- _EXERCISE DIRECTIONS_
Below are some records; print every one of them exactly.

- _MATERIAL FOR THIS TASK_
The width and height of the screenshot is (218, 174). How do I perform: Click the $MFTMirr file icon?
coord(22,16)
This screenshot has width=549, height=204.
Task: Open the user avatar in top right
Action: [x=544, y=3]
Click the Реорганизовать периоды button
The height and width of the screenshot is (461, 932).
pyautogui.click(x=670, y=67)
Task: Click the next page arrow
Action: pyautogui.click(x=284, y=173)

- _COMPLETED EXERCISE_
The width and height of the screenshot is (218, 174). How do I perform: Click the $MFTMirr file icon?
coord(22,16)
This screenshot has width=549, height=204.
Task: Open the user avatar in top right
Action: [x=544, y=3]
Click the Реорганизовать периоды button
The height and width of the screenshot is (461, 932).
pyautogui.click(x=670, y=67)
Task: Click the next page arrow
Action: pyautogui.click(x=284, y=173)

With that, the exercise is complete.